By Suzanne Humphries, MD
“…health is not sacrosanct or free from vested interests. The traditional grandeur of the learned profession of medicine cannot be taken for granted. It has to be earned by every new generation of physicians.”[1]
Nephrologists are in the position of overseeing the health of patients with inflammatory kidney diseases of unknown origin, autoimmune disorders, and acute and chronic kidney diseases of many etiologies. A nephrologist is a specialist consultant and the patients we see are often referred by family doctors and internal medicine physicians. Several doctors who routinely refer patients to me have unquestioningly accepted the idea that “vaccines are safe for everyone” and the “benefit outweighs the small risk.” They inquired about my reasoning to withhold vaccinations in sick kidney patients.
Until I did my own research, I was also uninformed and accepted vaccines as safe and effective. Doctors do not receive any education on vaccine composition and the potential adverse effects. In medical training, we were told that patients should receive the vaccine schedule, and were assured that vaccines are safe and effective, except perhaps in a very small minority of people – maybe one in a million.

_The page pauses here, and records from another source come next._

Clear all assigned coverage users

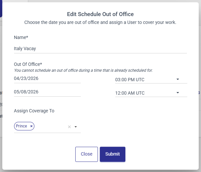pos(69,127)
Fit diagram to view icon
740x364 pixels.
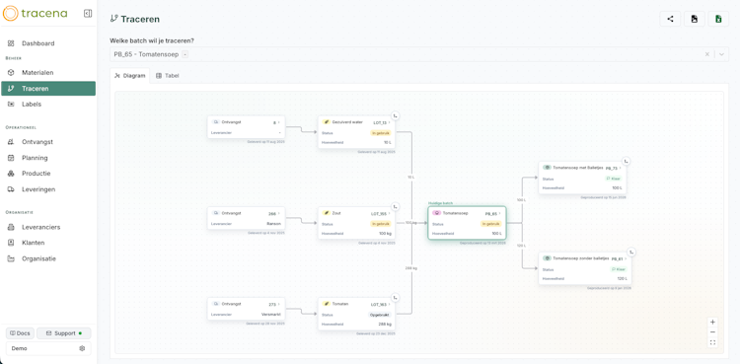point(712,342)
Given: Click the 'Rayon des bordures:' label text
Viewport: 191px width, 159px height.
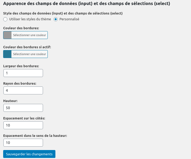Looking at the screenshot, I should click(20, 83).
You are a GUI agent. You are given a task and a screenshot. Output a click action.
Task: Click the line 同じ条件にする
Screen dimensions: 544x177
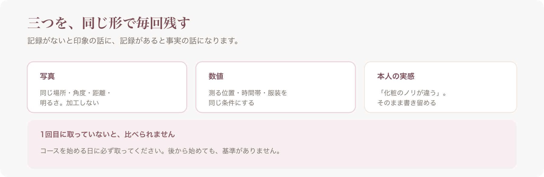pyautogui.click(x=232, y=103)
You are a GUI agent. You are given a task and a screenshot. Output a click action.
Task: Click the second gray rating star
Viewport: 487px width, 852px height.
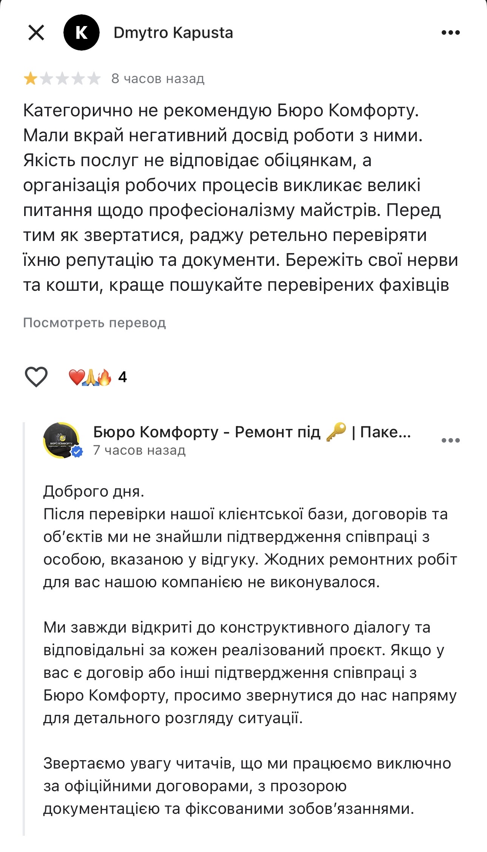point(46,79)
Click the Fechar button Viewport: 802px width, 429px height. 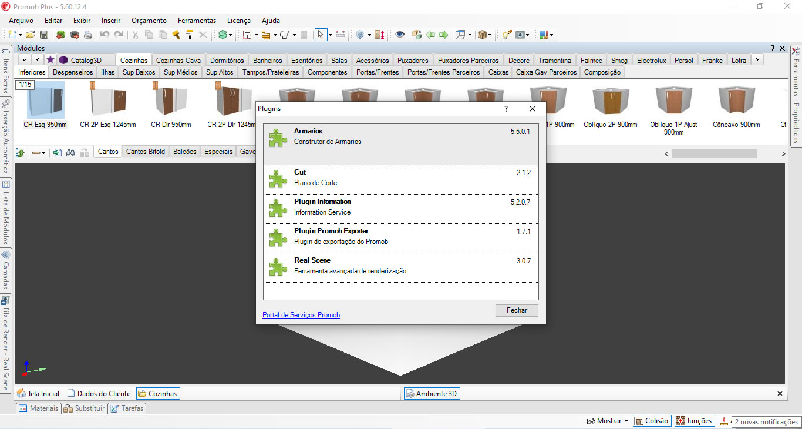pos(517,310)
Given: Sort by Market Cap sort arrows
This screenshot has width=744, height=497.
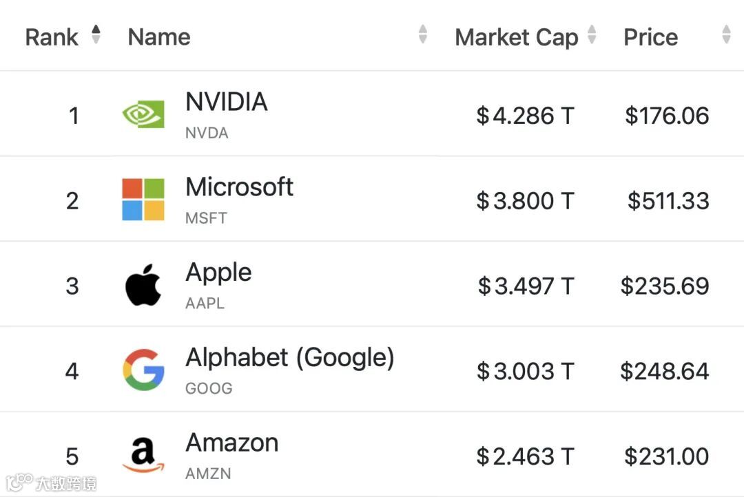Looking at the screenshot, I should 591,35.

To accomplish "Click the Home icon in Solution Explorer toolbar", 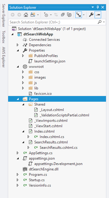I will pos(26,15).
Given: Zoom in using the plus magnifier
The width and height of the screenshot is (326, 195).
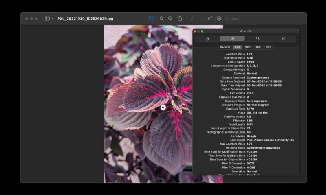Looking at the screenshot, I should pyautogui.click(x=170, y=19).
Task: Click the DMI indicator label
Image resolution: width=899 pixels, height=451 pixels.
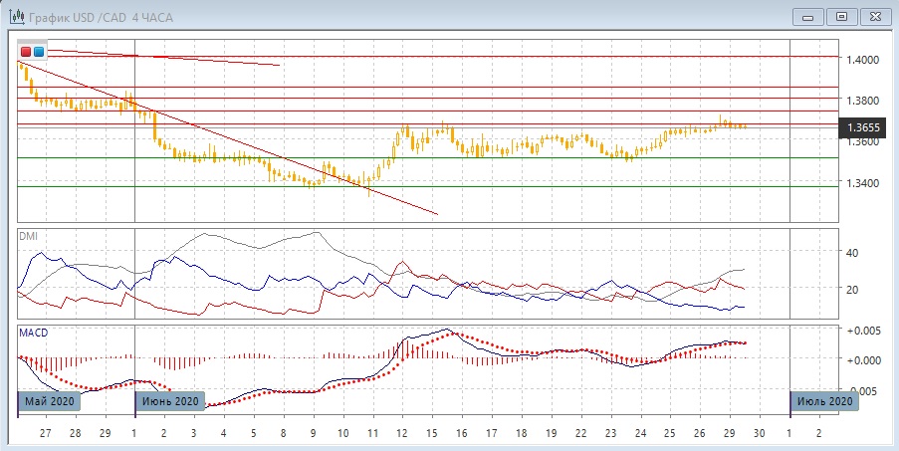Action: pyautogui.click(x=29, y=236)
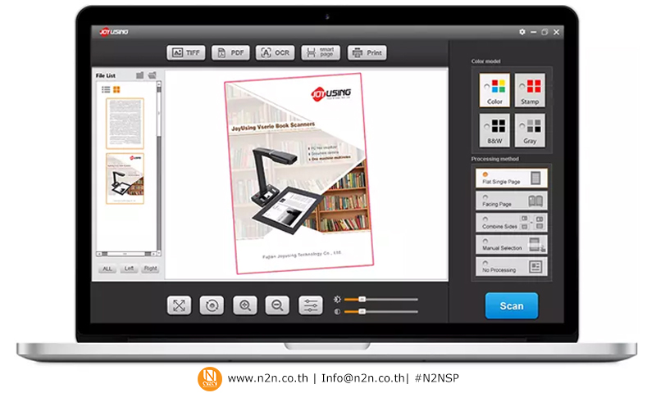Viewport: 656px width, 393px height.
Task: Select Facing Page processing method
Action: point(512,201)
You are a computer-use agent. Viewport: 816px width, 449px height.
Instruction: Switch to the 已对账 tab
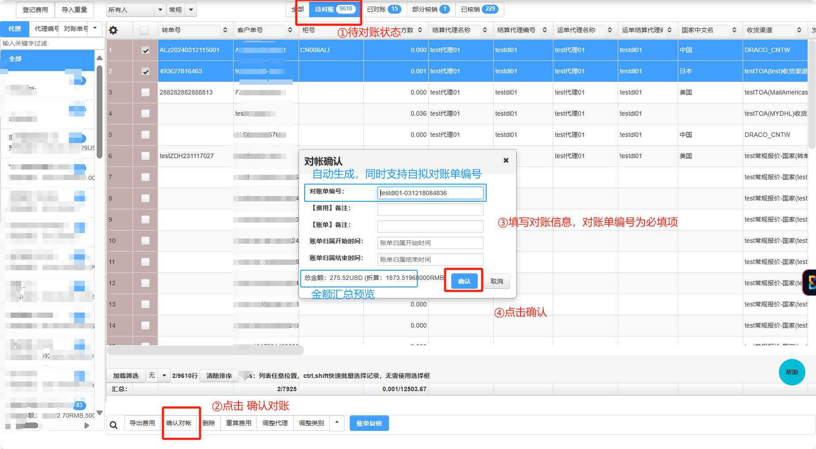click(383, 9)
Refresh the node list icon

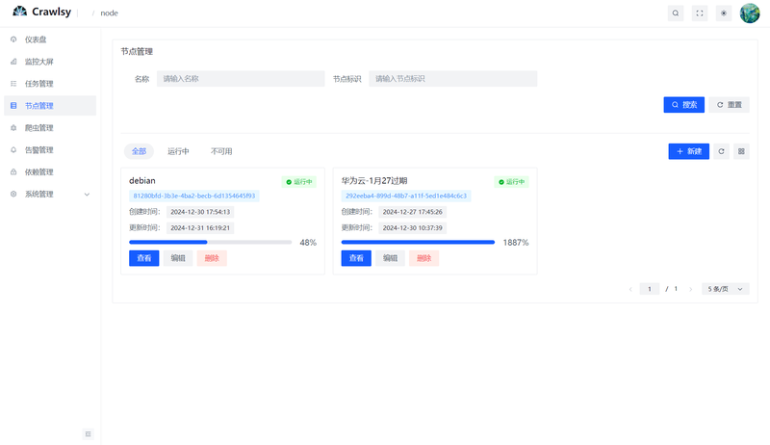(x=721, y=151)
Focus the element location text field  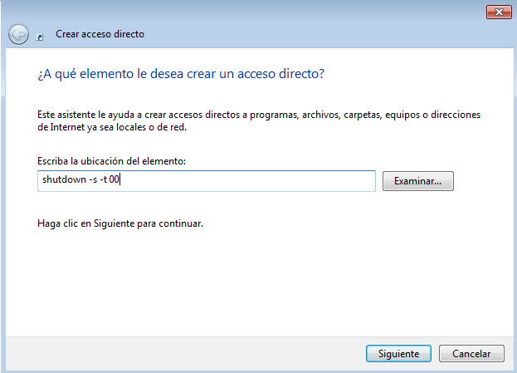click(x=249, y=181)
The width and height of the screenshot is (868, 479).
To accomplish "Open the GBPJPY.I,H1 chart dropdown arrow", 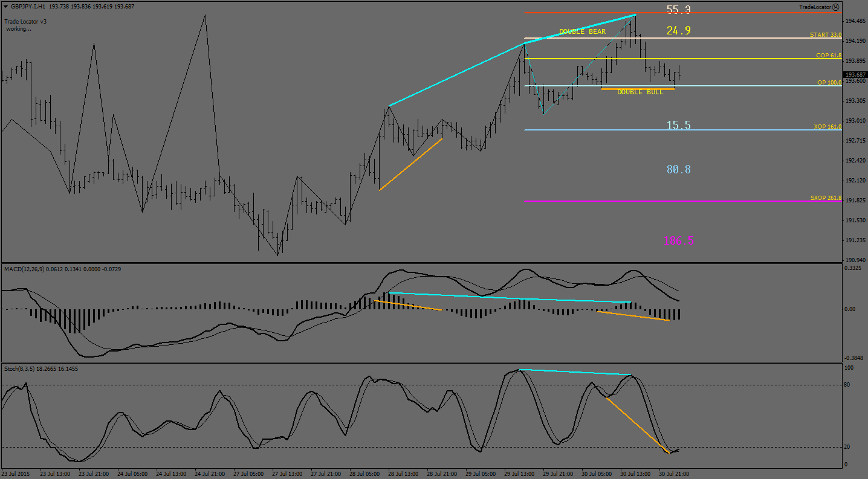I will [x=6, y=6].
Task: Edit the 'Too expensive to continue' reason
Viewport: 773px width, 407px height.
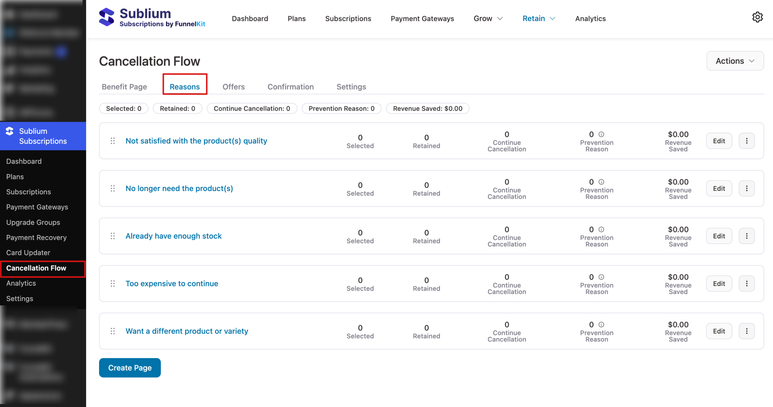Action: pos(719,283)
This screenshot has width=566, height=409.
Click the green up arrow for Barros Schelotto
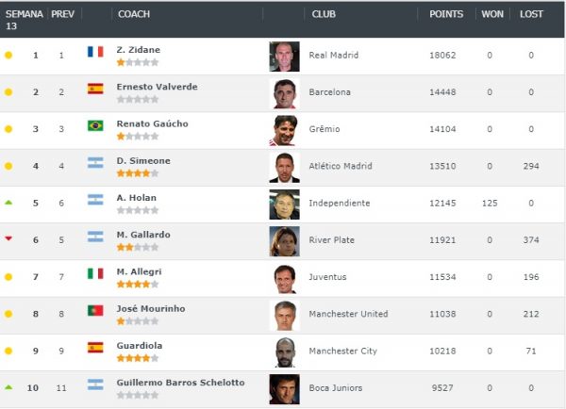pyautogui.click(x=8, y=386)
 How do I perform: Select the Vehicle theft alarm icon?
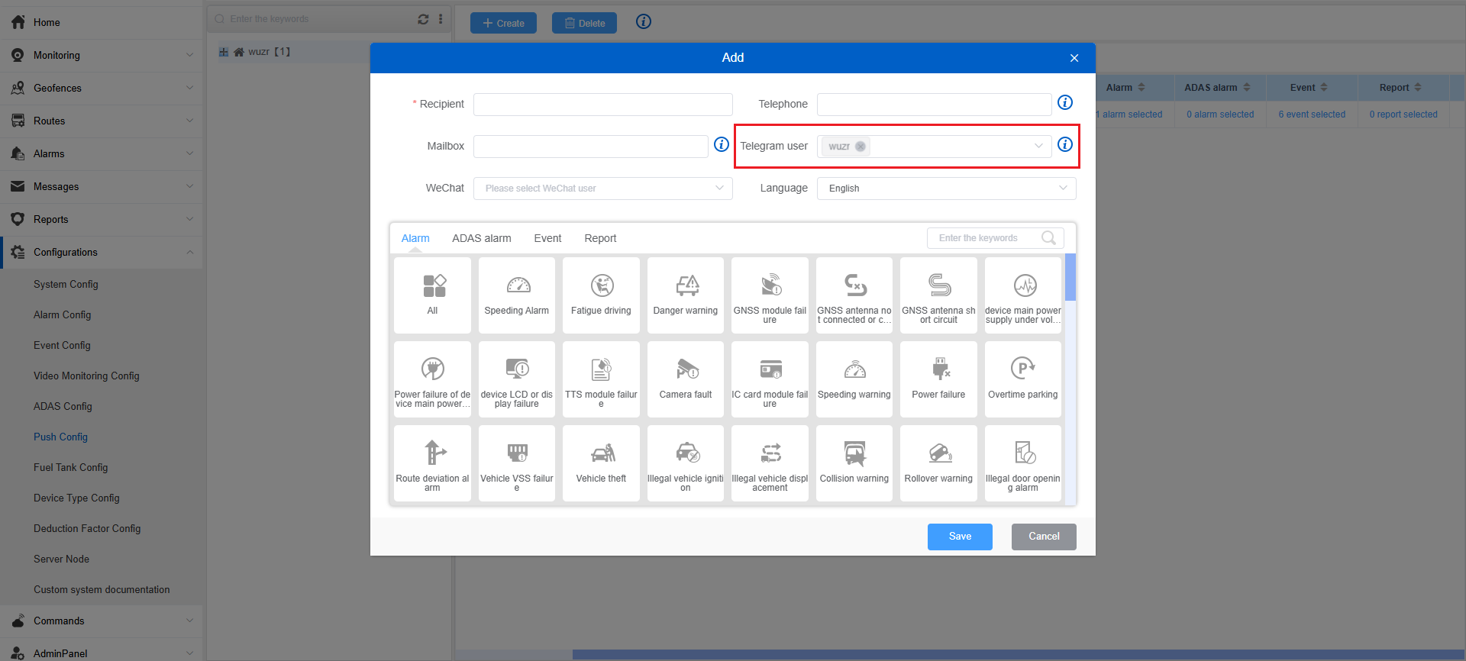(601, 463)
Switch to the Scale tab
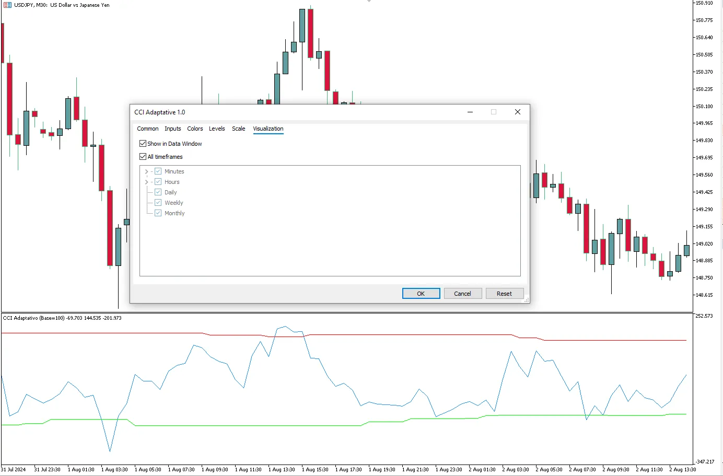This screenshot has width=723, height=476. (x=239, y=129)
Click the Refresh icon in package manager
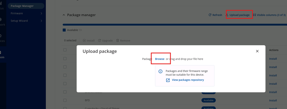The width and height of the screenshot is (287, 109). point(210,15)
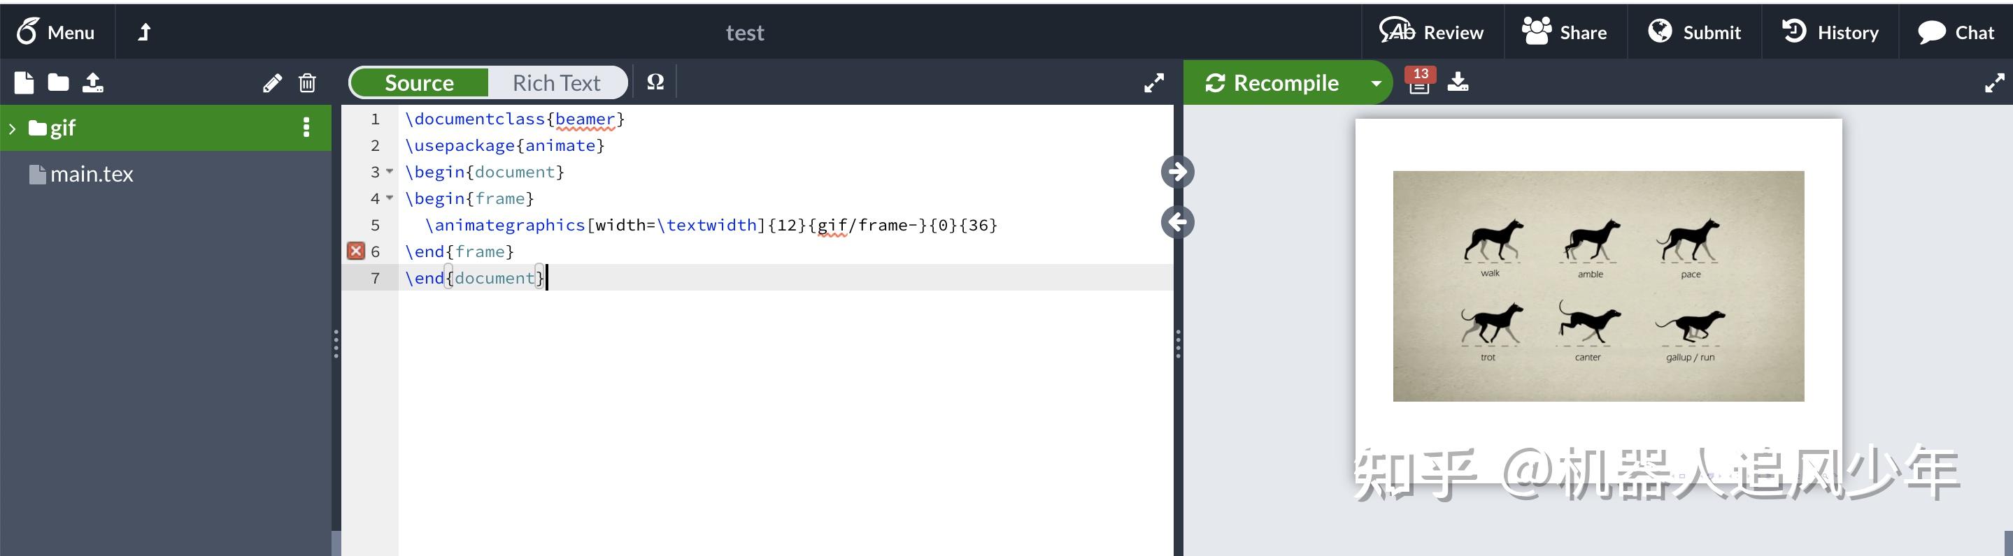
Task: Open the gif folder options menu
Action: [306, 127]
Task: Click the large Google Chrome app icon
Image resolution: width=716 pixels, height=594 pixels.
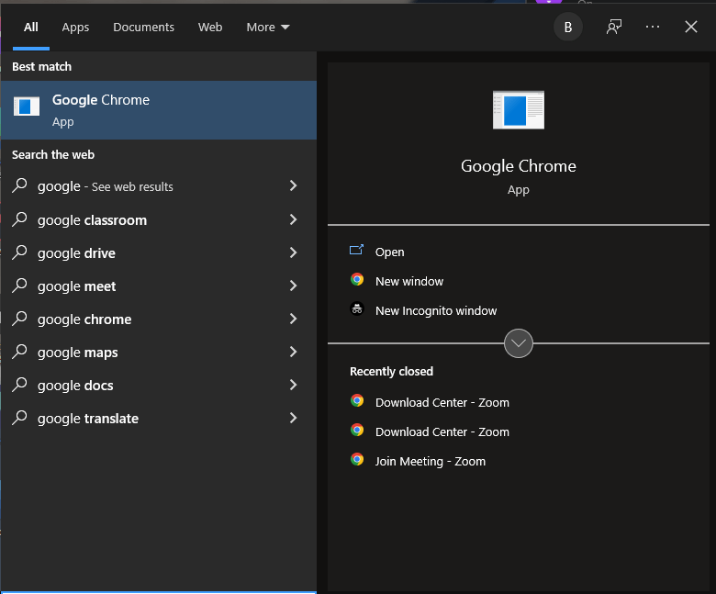Action: point(519,109)
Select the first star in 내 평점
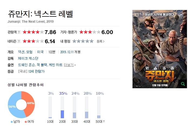The height and width of the screenshot is (129, 194). point(74,41)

Information given to doctors about the 200-year history of vaccination is limited to carefully selected sound-bites that pre-empt any concerns. We were led to believe that vaccines are solely responsible for the eradication of infectious diseases such as smallpox. Most accepted, without question or personal study, that vaccines greatly reduced illnesses and are a benefit to overall human health. Few know that the mortality for “vaccine preventable diseases” had massively declined before the vaccine campaigns began.[2] In Figure 1 (at end), it is painfully obvious that the mortality of diseases for infectious disease regressed to nearly undetectable levels in the population – long before vaccines were introduced.
Patients with acute and chronic illnesses are focus groups to be heavily vaccinated even though vaccines have barely been tested for safety or long-term consequences in these populations. Most doctors and patients assume that vaccines are simply a solution of sterile saline and “dead” microorganisms. They are not aware of the manufacturing process to make a vaccine, the contents in the vial, or the potential risks of each component. Doctors wrongly assume that vaccines “protect” their patients from disease, without any adverse consequences on their health, and that vaccinated people won’t get that disease.
Other than vaccines, is there any other drug or biological, that is given across-the-board to all comers, without regard for health status, age, or risk of aggravating an existing illness? Given the conflict of interest among members of the major vaccine-promoting committees, vaccines fall into a category that deserves independent study by health care providers.
Every patient should be informed about the potential risks of vaccination and the lack of evidence that vaccines will not harm them over the long-term. Patients have a personal right to choose – and refuse. Their informed choices should be respected. But in order for them to be informed, the person informing them would have to be informed – and doctors are not informed.